With a scale like that, there are legitimate concerns about who will fill that huge amount of space. Especially when there is a fair amount of unused Victorian office buildings in the city and when Liverpool has a relatively poor, if slowly improving, economy. The developer Peel’s argument is that the sheer scale of the plans will attract foreign direct investment in a way that piecemeal development would not, and that many of the older buildings in the city are not suitable for modern office accommodation.
Unesco has got a bit wobbly at this sort of image. But Peel has a decent heritage record. Photograph: Rust Design
Similarly heated debates were made about the Liverpool ONE retail development, with many commentators suggesting that Liverpool’s poor retail market could not stand any more units and that Liverpool ONE would destroy the city’s existing retail areas. While there are indeed empty units in Liverpool, as there in most of the UK’s cities and towns, the destruction of the older retail areas hasn’t happened and the critical mass of the transformative development shoved the city back into the big league of UK retail centres, from 14th to 5th place in three years. New occupiers continue to move in, even in the current depths of retail recession.
What has also been consistently ignored by critics dazzled by the glass towers in Peel’s admittedly brash artists’ impressions is the solid economic development work underway in relation to it. A huge new container shipping terminal is being built in Peel’s modern Seaforth docks just north of the scheme. It will be the first one in the north of England capable of handling the new, larger container ships that will fit through the widened Panama Canal from 2015. With road transport costs increasing and the UK’s markets shifting from Europe to the wider world, there’s huge potential for the city to reclaim its place as the north’s premier port and create a large number of jobs in the process. A new Maritime College is already under construction on part of the site to help train young people for this.

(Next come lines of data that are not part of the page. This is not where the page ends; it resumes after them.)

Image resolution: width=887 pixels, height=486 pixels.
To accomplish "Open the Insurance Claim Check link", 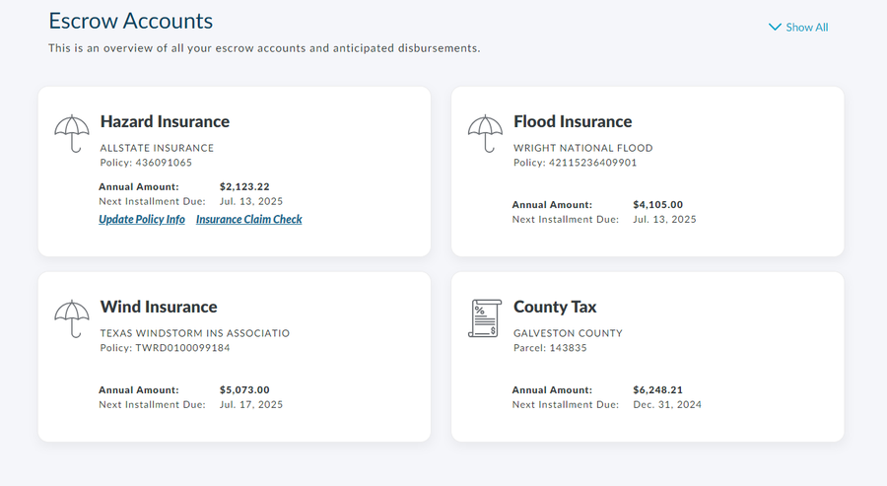I will (248, 220).
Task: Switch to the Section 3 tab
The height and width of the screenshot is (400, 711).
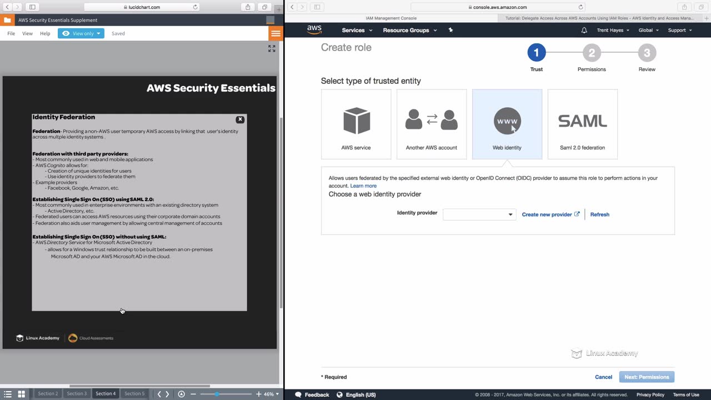Action: pyautogui.click(x=77, y=394)
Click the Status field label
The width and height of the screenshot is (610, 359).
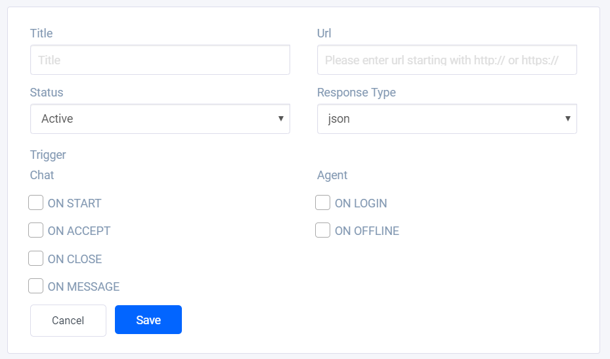[47, 93]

Meanwhile, over the river Mersey, Liverpool Waters’ sister project, the Wirral Waters redevelopment of the Birkenhead dockland is also significant. It’s actually even larger in scale than the Liverpool plan, but with it not being in the World Heritage Site, has attracted a lot less media attention. About to begin construction there is the International Trade Centre, a new business start-up hub for foreign inward investors that is the first of its kind in the UK and one of the biggest in Europe. It alone has vast potential to attract new investors from growing countries such as China, India and Brazil which are looking for a route into Europe. Once they become more established, they’re likely to require more space and suitable accommodation, leisure and retail space to support their facilities, and the Liverpool and Wirral Waters plans offer that. More recently, also at the Wirral Waters site, Peel has announced a manufacturing park, with plans to capitalise on the booming motor industry on Merseyside and possibly also expanding manufacturers in the energy and railway rolling stock sectors.

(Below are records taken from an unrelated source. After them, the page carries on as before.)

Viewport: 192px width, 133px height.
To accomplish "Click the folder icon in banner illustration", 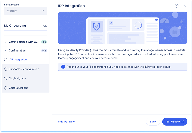I will pos(175,32).
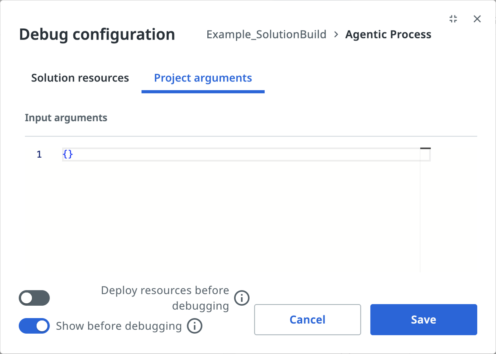This screenshot has width=496, height=354.
Task: Enable Deploy resources before debugging toggle
Action: (34, 298)
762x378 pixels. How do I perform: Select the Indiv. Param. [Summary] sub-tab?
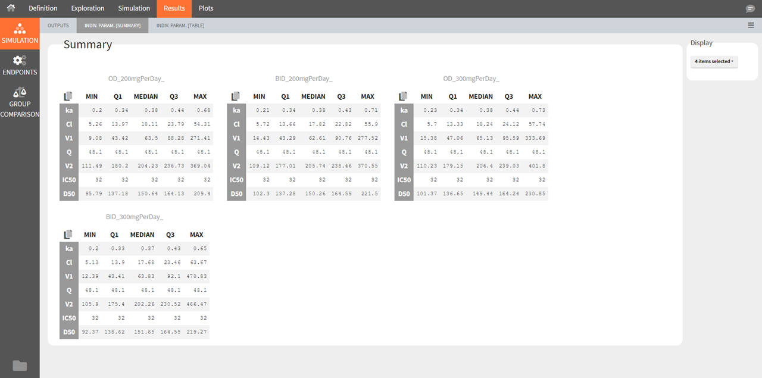pos(113,26)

The heritage arguments against the plans are something that many people local people have struggled to understand when most of the development site is literally flat. The main argument from UNESCO seems to be that the new buildings would detract from the older ones up the river, which has also been suggested with London’s Shard. This may be true, but I haven’t seen the queues for the Tower of London getting any shorter recently. The other crux was the archeology of the site, where they have a stronger point. Yet without development, the archeology will remain there unexamined until someone comes along with the money to dig it up. To leave the site in its present state because of what is possibly buried underneath it would be folly.

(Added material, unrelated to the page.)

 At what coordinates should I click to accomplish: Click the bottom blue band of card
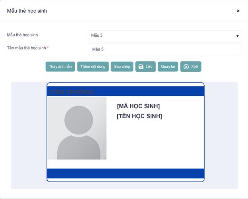(x=126, y=174)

No doubt the architecture critics will be sharpening their knives to criticise the scheme. Again, they may have a point. MediaCityUK and The Trafford Centre, Peel’s successful developments in Greater Manchester, are not beautiful. Yet they did restore redundant industrial land to productive use and have created thousands of jobs. And that will carry more weight in the deprived parts of Liverpool than hand-wringing about aesthetics by a few people who live far, far away.
However, Liverpool is a city that loves its heritage and most citizens will hope that Peel will keep its promise that what historic structures there are in the development site will be restored and re-used. The group has a decent track-record in this already, spending money in the last couple of years to restore the historic but unlisted Bascule Bridge and dock police hut on its estate, which had been left to rot for decades by its predecessor, the Mersey Docks and Harbour Company. It remains to be seen if they will restore more. I have no doubt though that both the council and Peel will fight to retain the World Heritage status alongside the development if they can, not least for the pragmatic reason that it adds significant marketing value to the area.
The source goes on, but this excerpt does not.